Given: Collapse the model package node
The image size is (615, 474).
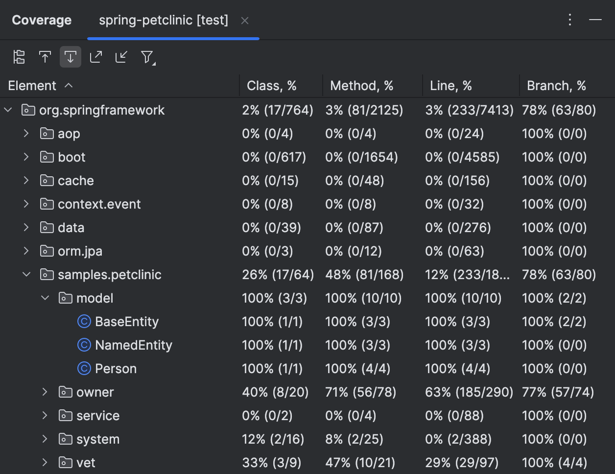Looking at the screenshot, I should (45, 298).
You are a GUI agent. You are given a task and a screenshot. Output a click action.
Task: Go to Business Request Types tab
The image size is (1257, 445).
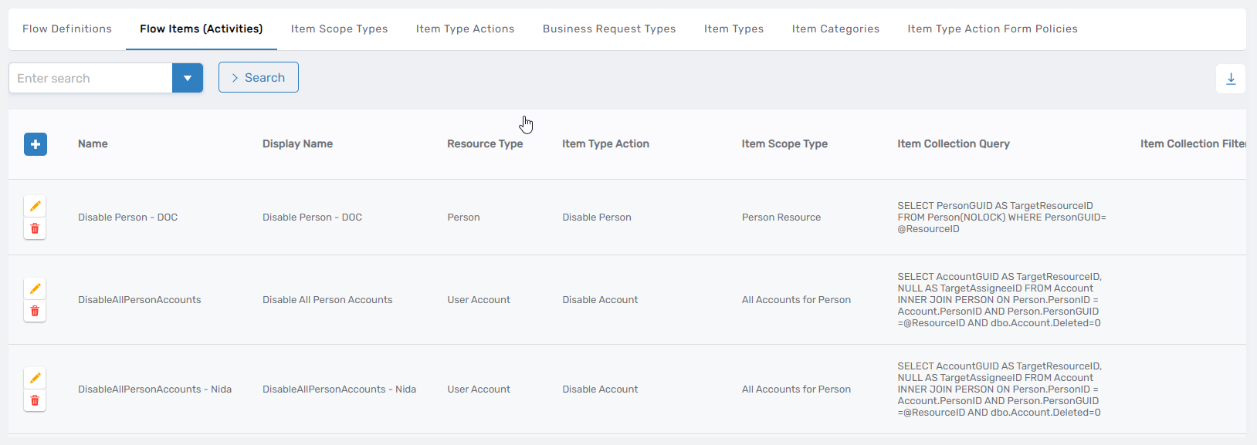(x=609, y=29)
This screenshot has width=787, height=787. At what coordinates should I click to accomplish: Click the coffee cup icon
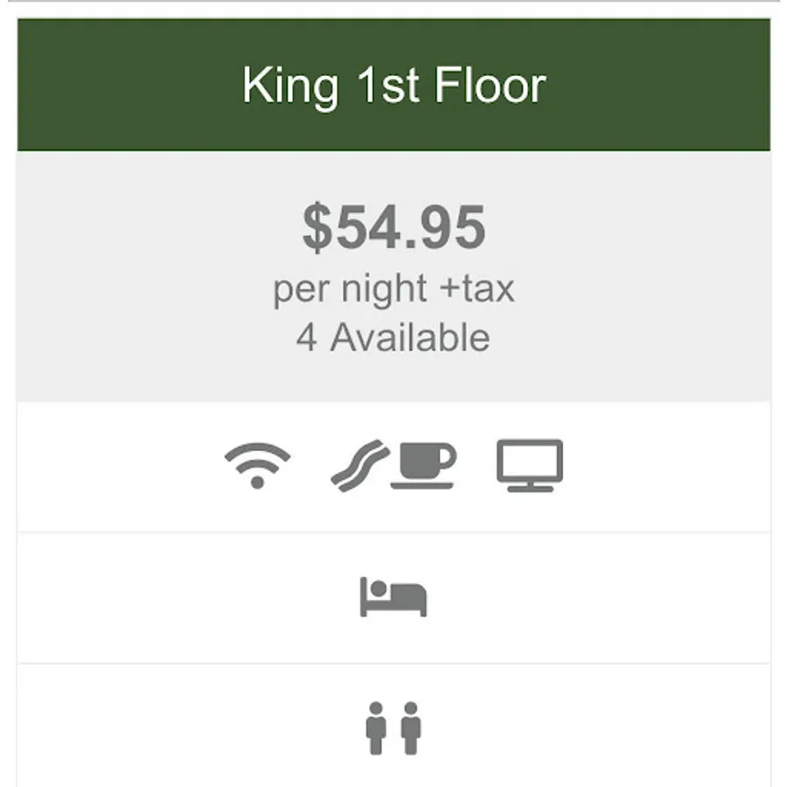click(423, 465)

○ ○ ○ ○

[Task requirements] Without including any picture, print every record exactly as written above.

[Written solution]
Given: Collapse the model package node
The image size is (615, 474).
Looking at the screenshot, I should (45, 298).
You are a GUI agent. You are given a task and a screenshot. Output a click action.
Task: Go to Business Request Types tab
The image size is (1257, 445).
(x=609, y=29)
This screenshot has width=787, height=787. At what coordinates should I click to accomplish: Click the coffee cup icon
click(423, 465)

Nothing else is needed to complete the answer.